ほか、特徴的なのがU.2ポートの追加だ。GA-X99-Ultra Gamingでは1ポート標準搭載しており、これと2基のM.2スロットを組み合わせると、NVMeでPCI Express Gen3 x4接続のSSDを3基、RAID構成が組めるとのこと(一部Serial ATAと排他)。
ネットワークの面では、デュアルLAN構成のうち、1基はKillerチップ、もう1基はIntelチップの組み合わせで、Killer側はE2400にアップデートされている。
そして、機能面でユニークなのが、「Dual Hybrid Fan Headers」。PWMと従来型の電圧制御が切り替え可能という機能であるが、これは通常のファンを接続する場合はPWM制御、水冷のポンプを接続する時は電圧制御を行うことで、より的確な制御ができるという話だ。
GA-Z170X-Ultra Gamingは、X99のUltra Gamingと比べると一見地味なブラック基板だが、こちらもLEDギミックが楽しめる。メモリスロットの間というわけではなく、メモリスロットの両端や、ヒートシンク、マザーボード右端のラインなどが発光する。

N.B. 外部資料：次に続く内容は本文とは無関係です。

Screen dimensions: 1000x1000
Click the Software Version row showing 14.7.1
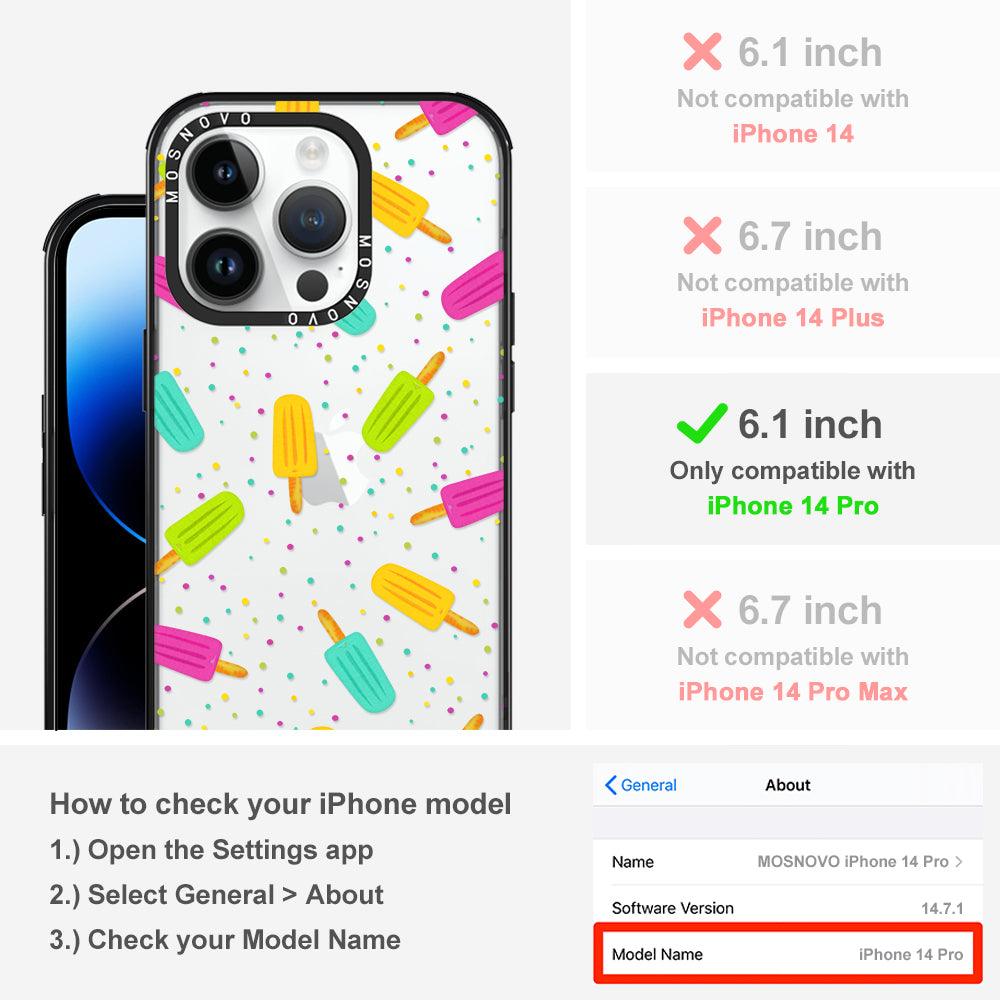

カラー制御は、上位モデルのようにフルカラーではなく、プリセットから選ぶ形だ。
機能面もなかなか充実している。まずはUSB 3.1 Type-Cの機能で、USB Power Delivery 2.0が利用できる点。I/OパネルとVRMヒートシンクに囲まれた部分に「100W」と書かれたメタルシールドが見えるとおり、100Wまでの供給に対応する。
もうひとつはI/Oパネルに設けられたMini DisplayPort入力端子だ。これは、ビデオカードのDisplayPortからの映像信号をここに引き込み、USB 3.1 Type-C信号上に出力するためのもの。
「DisplayPort over USB-C」として、USB 3.1 Type-C対応のディスプレイに繋ぎ利用可能となるわけだが、その際、統合GPUだけでなく、ディスクリートGPUでも利用できるようになる。また、U.2ポートも1基搭載し、M.2スロットと組み合わせた2-wayのRAIDに対応している。
ほか「GA-B150-Gaming TH」は日本での取り扱いが現時点で予定されていないが、気になる存在だ。エントリー向けのIntel B150チップセットを搭載するGamingモデルで、Ultra Gaming同様にU.2を搭載、USB PD 2.0やMini DisplayPort入力端子によるDisplayPort over USB-Cにも対応する。
Designareシリーズ
Designareシリーズは、クリエイター向けという方向性のシリーズ。LEDギミック自体は搭載しているが、ゲーマー向けモデルほどハデではなく、メインは耐久性や最新インターフェースを豊富に搭載する点になる。また、その昔のGIGABYTEマザーボードの定番カラーである「ブルー」が、Designareシリーズのテーマカラーになるとのこと。ホワイトにブルー、あるいはブラックにブルーという形で用いられている。
Designareシリーズの注目は3モデル。「GA-X99-Designare EX」、「GA-Z170X-Designare」、「GA-H170-Designare」だ。Intel X99を搭載するGA-X99-Designare EXは、G1風のヒートシンクでホワイト/ブルーのカラーリングとなる。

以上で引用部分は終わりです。